Exercise: Set down, word for word, the stretch of the robots.txt article below from "For that matter, a" through "guarded from crawling.".

Page text:
==*==
Shield Privacy from Bots & Put the ‘Wall Up’ with Robots.txt

What would you do when you want to just shoo away the search engine spiders from entering your website?
Put a board that reads – ‘Please do not sneak in.’ You might be having a few pages you wish to hide from spying eyes of search engines and block them from indexing the images, style sheets or JavaScript on your site and save some bandwidth. This is where the robots.txt works. It puts up a kind of wall that tells search engines to just march off from the pages.

Robots.txt is a text file on a site that instructs the search engines for not indexing certain pages. As a norm, these search engines do not disappoint you and obey the books. However, for hiding the sensitive data, you cannot confide in robots.txt fully. Even so, the robots.txt is known for its own worth. Let’s find out how.

Where is Robots.txt Required?

A robots.txt has certain protocols to follow for the search traffic while on the web. This traffic looks around for a robots.txt file and obeys its signals. This makes web crawling organized by not letting search engines to index restricted pages.
I am coming to repeat again that though search engines are asked to follow what a robots.txt file has to say, still some crooked engines may not like to comply with its protocols.

For that matter, a robots.txt file is also a hacker’s first choice and you should opt for either firewall or password protection. Let’s know why robots.txt file is the best.

  • It keeps reserved areas guarded from crawling.
  • It restricts search engines from indexing the scripts, confidential details or other kinds of code.
  • It escapes indexing of duplicate content like print versions of html pages.
  • It is helpful in Auto-discovery of XML Sitemaps.

A robots.txt file should be located in the root domain and be always termed in lower case. If the file is placed in a subdirectory or elsewhere, it will go unnoticed by the engines as the latter checks for it only in the root domain.
==*==
Dataset extract:
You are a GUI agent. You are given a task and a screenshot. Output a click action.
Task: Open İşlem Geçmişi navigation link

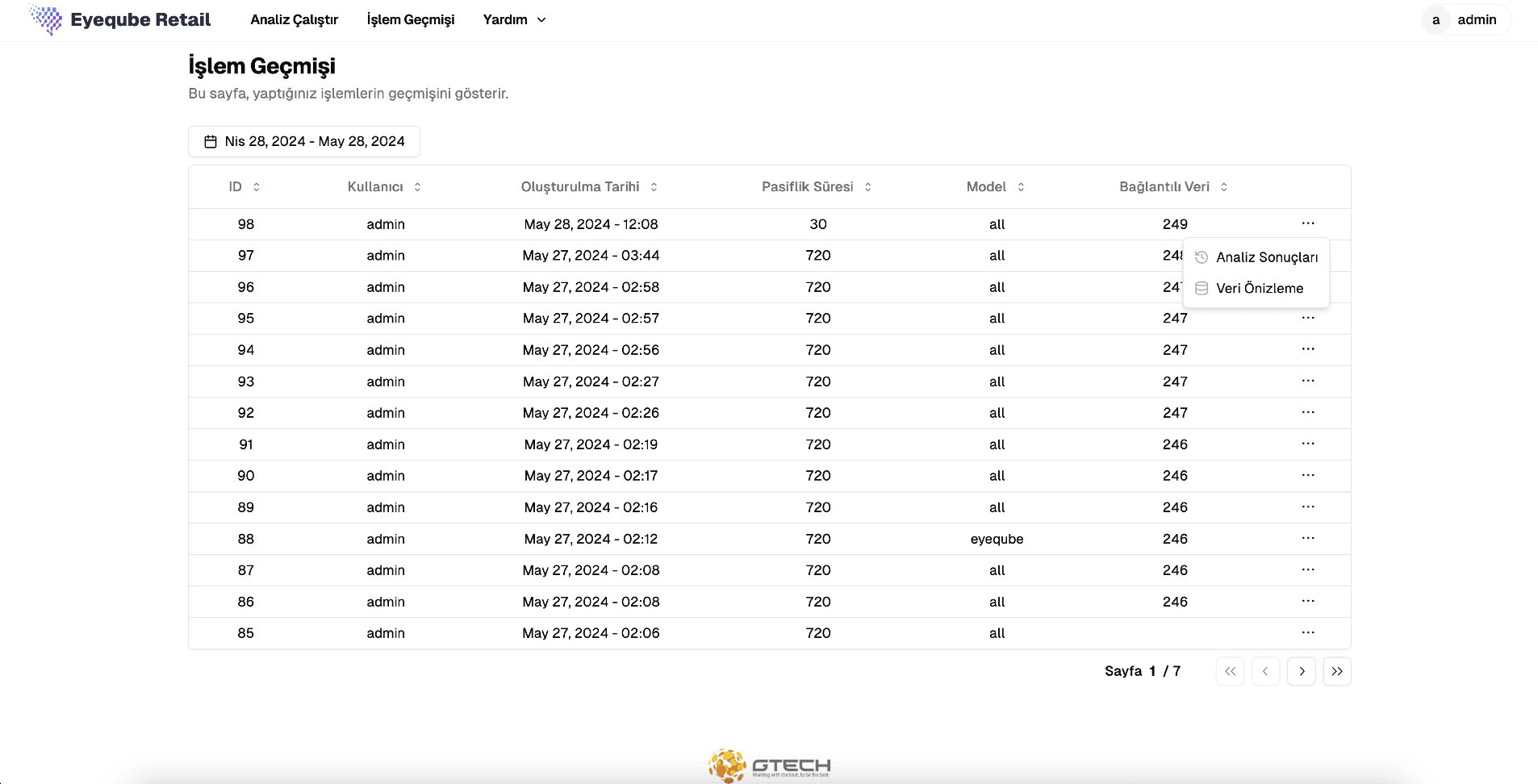click(411, 19)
==*==
Output of the exercise:
For that matter, a robots.txt file is also a hacker’s first choice and you should opt for either firewall or password protection. Let’s know why robots.txt file is the best.

  • It keeps reserved areas guarded from crawling.